Track: Long Paper Track (up to 9 pages)
Keywords: uncertainty, hallucination, trust, large language model
Abstract: Language models (LMs) often hallucinate. While uncertainty measures like calibration scores provide coarse measures of model uncertainty (e.g. "This proof is 40% likely to be correct"), ideally a model could tell us what it's uncertain about, such as "I don't know how to find the length of side AB," enabling people to understand exactly where to trust a model response.
We propose diagnostic uncertainty: open-ended descriptions of uncertainty that are grounded in model behavior. Our key idea is that a model can be said to be uncertain about X (e.g., "how to find the length of side AB") if its responses significantly improve after being told
X, and X is earliest in its reasoning process.

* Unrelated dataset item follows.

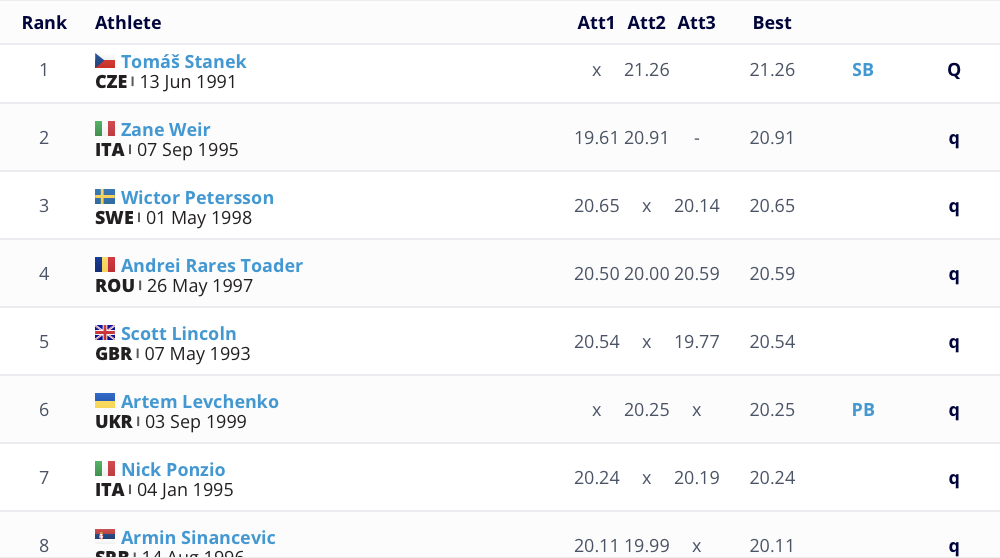View Nick Ponzio's athlete profile
This screenshot has height=558, width=1000.
tap(173, 469)
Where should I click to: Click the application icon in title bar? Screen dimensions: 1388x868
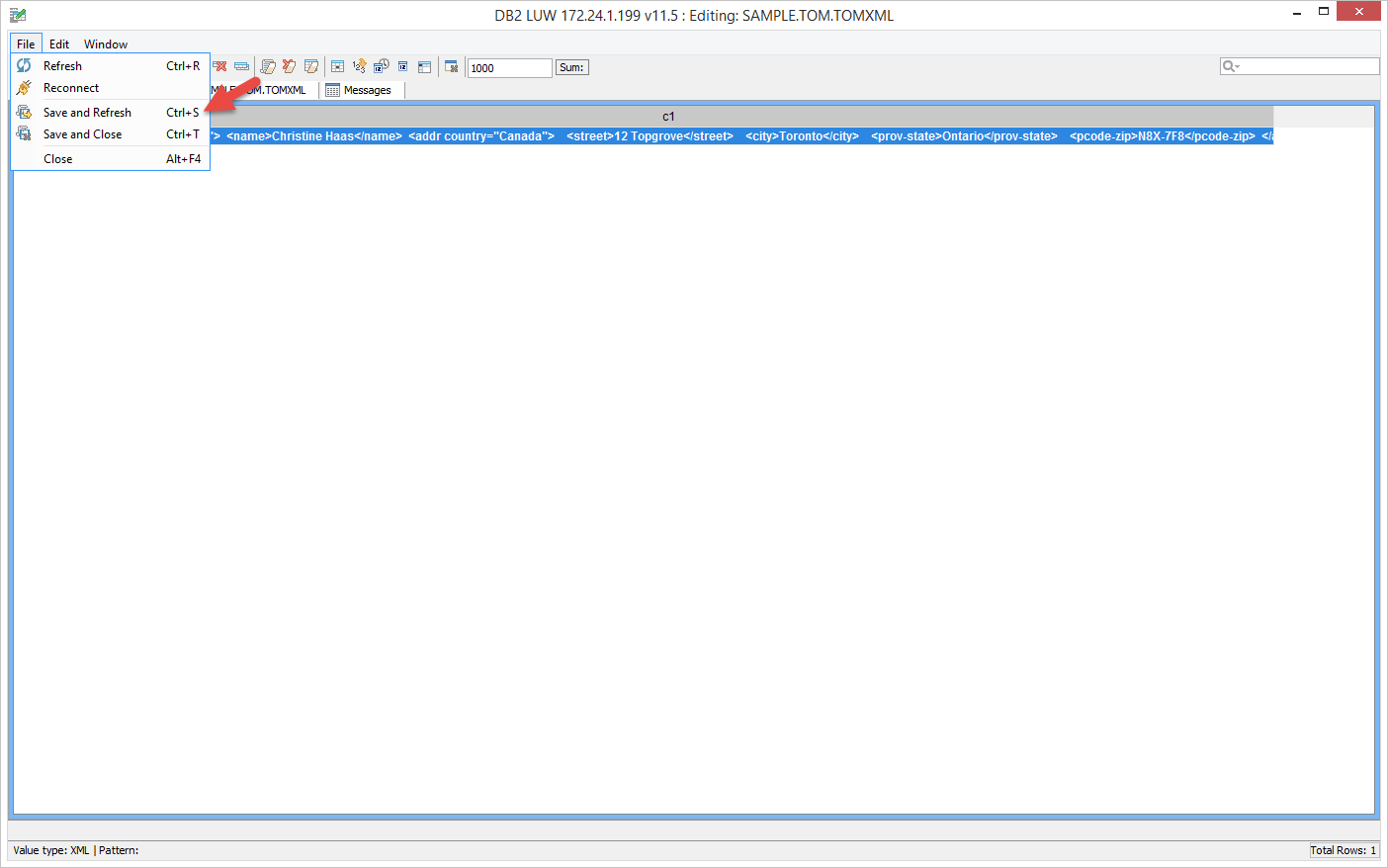click(x=18, y=15)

We implement a method to bootstrap models' ability to generate these diagnostic uncertainty descriptions by iteratively training on sampled descriptions that satisfy these criteria.

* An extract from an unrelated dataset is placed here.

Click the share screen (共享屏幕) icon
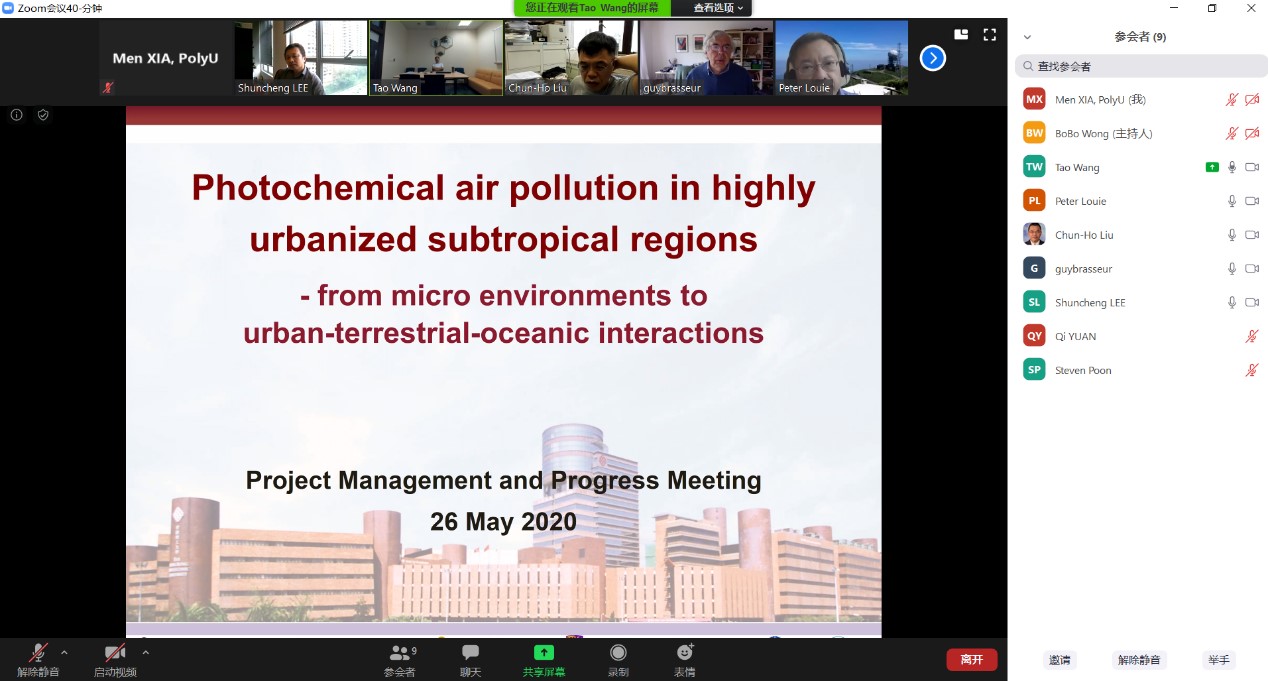The width and height of the screenshot is (1268, 681). [x=543, y=654]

To evaluate whether diagnostic descriptions are meaningful, we provide the model with the information it claims to be uncertain about and measure whether its performance improves.
Compared to the descriptions generated by prompting alone, resolving diagnostic uncertainty descriptions leads to 8% higher accuracy and 20% more reduction in entropy of the answer distribution, supporting the hypothesis that diagnostic uncertainty is more faithful to the model's underlying uncertainty.
The main contribution of our work is a framework for operationalizing open-ended uncertainty in LMs, enabling richer ways for people to understand LM behavior beyond raw probabilities.